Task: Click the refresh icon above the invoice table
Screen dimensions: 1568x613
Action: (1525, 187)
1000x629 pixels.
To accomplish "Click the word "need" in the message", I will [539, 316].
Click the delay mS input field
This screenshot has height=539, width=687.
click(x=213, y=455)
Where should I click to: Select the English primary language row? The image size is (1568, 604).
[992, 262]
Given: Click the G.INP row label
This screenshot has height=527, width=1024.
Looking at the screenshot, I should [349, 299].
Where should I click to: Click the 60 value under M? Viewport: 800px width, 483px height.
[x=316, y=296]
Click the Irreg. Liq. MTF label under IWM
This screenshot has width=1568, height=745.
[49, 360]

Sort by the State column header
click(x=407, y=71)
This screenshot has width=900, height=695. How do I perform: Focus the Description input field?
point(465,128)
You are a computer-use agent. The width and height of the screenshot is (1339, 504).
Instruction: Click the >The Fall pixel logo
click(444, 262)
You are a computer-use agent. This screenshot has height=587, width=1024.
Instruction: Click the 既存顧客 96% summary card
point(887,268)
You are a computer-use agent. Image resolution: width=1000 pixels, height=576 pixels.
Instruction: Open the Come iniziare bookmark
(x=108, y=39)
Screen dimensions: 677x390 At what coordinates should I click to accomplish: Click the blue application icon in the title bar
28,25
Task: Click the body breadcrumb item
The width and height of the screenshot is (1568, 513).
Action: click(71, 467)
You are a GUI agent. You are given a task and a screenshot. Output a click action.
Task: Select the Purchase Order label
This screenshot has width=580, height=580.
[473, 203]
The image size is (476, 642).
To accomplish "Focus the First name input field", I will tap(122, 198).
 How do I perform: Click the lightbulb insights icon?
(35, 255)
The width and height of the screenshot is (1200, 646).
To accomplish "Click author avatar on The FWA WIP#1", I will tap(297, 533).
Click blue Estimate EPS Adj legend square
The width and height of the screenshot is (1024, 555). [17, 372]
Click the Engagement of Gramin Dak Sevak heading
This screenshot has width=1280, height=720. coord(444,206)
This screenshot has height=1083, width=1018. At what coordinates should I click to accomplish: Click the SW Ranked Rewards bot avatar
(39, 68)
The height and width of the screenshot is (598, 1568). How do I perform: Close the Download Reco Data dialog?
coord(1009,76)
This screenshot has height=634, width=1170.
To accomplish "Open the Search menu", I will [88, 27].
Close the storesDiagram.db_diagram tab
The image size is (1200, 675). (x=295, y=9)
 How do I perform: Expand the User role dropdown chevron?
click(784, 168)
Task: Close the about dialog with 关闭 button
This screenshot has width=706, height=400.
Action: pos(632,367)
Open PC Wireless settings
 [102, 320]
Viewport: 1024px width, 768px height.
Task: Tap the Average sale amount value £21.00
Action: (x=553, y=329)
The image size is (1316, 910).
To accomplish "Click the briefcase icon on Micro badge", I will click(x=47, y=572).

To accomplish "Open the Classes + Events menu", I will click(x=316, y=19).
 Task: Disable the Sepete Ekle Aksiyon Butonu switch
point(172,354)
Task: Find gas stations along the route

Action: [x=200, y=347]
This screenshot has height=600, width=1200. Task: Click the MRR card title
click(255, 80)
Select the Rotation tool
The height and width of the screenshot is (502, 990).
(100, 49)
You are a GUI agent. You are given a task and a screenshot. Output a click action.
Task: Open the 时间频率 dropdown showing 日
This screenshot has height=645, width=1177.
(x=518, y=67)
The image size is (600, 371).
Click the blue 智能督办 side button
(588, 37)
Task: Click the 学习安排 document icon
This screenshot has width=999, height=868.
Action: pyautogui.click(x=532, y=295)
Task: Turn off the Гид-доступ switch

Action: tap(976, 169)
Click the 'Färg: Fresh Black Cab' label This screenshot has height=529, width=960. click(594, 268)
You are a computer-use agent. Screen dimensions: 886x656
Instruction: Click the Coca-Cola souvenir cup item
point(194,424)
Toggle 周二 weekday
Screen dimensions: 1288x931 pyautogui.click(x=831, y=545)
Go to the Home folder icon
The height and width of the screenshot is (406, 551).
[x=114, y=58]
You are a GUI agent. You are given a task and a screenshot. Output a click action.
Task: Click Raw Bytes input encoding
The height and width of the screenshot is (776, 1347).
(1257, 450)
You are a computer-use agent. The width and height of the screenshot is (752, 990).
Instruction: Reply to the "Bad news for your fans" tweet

▶ _Problem requirements_
Using the exact wording, transcribe all the records above.

▶ _Task result_
Task: Click the refresh icon above the invoice table
Screen dimensions: 1568x613
Action: (1525, 187)
1000x629 pixels.
To accomplish "Click the word "need" in the message", I will [539, 316].
Click the delay mS input field
This screenshot has height=539, width=687.
click(x=213, y=455)
Where should I click to: Select the English primary language row? The image size is (1568, 604).
[992, 262]
Given: Click the G.INP row label
This screenshot has height=527, width=1024.
Looking at the screenshot, I should [349, 299].
Where should I click to: Click the 60 value under M? Viewport: 800px width, 483px height.
[x=316, y=296]
Click the Irreg. Liq. MTF label under IWM
This screenshot has width=1568, height=745.
[49, 360]

Sort by the State column header
click(x=407, y=71)
This screenshot has width=900, height=695. How do I perform: Focus the Description input field?
point(465,128)
You are a computer-use agent. The width and height of the screenshot is (1339, 504).
Instruction: Click the >The Fall pixel logo
click(444, 262)
You are a computer-use agent. This screenshot has height=587, width=1024.
Instruction: Click the 既存顧客 96% summary card
point(887,268)
You are a computer-use agent. Image resolution: width=1000 pixels, height=576 pixels.
Instruction: Open the Come iniziare bookmark
(x=108, y=39)
Screen dimensions: 677x390 At what coordinates should I click to accomplish: Click the blue application icon in the title bar
28,25
Task: Click the body breadcrumb item
The width and height of the screenshot is (1568, 513).
Action: click(71, 467)
You are a GUI agent. You are given a task and a screenshot. Output a click action.
Task: Select the Purchase Order label
This screenshot has width=580, height=580.
[473, 203]
The image size is (476, 642).
To accomplish "Focus the First name input field", I will tap(122, 198).
 How do I perform: Click the lightbulb insights icon?
(35, 255)
The width and height of the screenshot is (1200, 646).
To accomplish "Click author avatar on The FWA WIP#1", I will tap(297, 533).
Click blue Estimate EPS Adj legend square
The width and height of the screenshot is (1024, 555). [17, 372]
Click the Engagement of Gramin Dak Sevak heading
This screenshot has width=1280, height=720. coord(444,206)
This screenshot has height=1083, width=1018. At what coordinates should I click to accomplish: Click the SW Ranked Rewards bot avatar
(39, 68)
The height and width of the screenshot is (598, 1568). How do I perform: Close the Download Reco Data dialog?
coord(1009,76)
This screenshot has height=634, width=1170.
To accomplish "Open the Search menu", I will [88, 27].
Close the storesDiagram.db_diagram tab
The image size is (1200, 675). (x=295, y=9)
 How do I perform: Expand the User role dropdown chevron?
click(784, 168)
Task: Close the about dialog with 关闭 button
This screenshot has width=706, height=400.
Action: pos(632,367)
Open PC Wireless settings
 [102, 320]
Viewport: 1024px width, 768px height.
Task: Tap the Average sale amount value £21.00
Action: (x=553, y=329)
The image size is (1316, 910).
To accomplish "Click the briefcase icon on Micro badge", I will click(x=47, y=572).

To accomplish "Open the Classes + Events menu", I will click(x=316, y=19).
 Task: Disable the Sepete Ekle Aksiyon Butonu switch
point(172,354)
Task: Find gas stations along the route

Action: [x=200, y=347]
This screenshot has height=600, width=1200. Task: Click the MRR card title
click(255, 80)
Select the Rotation tool
The height and width of the screenshot is (502, 990).
(100, 49)
You are a GUI agent. You are given a task and a screenshot. Output a click action.
Task: Open the 时间频率 dropdown showing 日
This screenshot has height=645, width=1177.
(x=518, y=67)
The image size is (600, 371).
Click the blue 智能督办 side button
(588, 37)
Task: Click the 学习安排 document icon
This screenshot has width=999, height=868.
Action: pyautogui.click(x=532, y=295)
Task: Turn off the Гид-доступ switch

Action: tap(976, 169)
Click the 'Färg: Fresh Black Cab' label This screenshot has height=529, width=960. click(594, 268)
You are a computer-use agent. Screen dimensions: 886x656
Instruction: Click the Coca-Cola souvenir cup item
point(194,424)
Toggle 周二 weekday
Screen dimensions: 1288x931 pyautogui.click(x=831, y=545)
Go to the Home folder icon
The height and width of the screenshot is (406, 551).
[x=114, y=58]
You are a GUI agent. You are given a task and a screenshot. Output a click action.
Task: Click Raw Bytes input encoding
The height and width of the screenshot is (776, 1347).
(1257, 450)
You are a computer-use agent. The width and height of the screenshot is (752, 990).
Instruction: Reply to the "Bad news for your fans" tweet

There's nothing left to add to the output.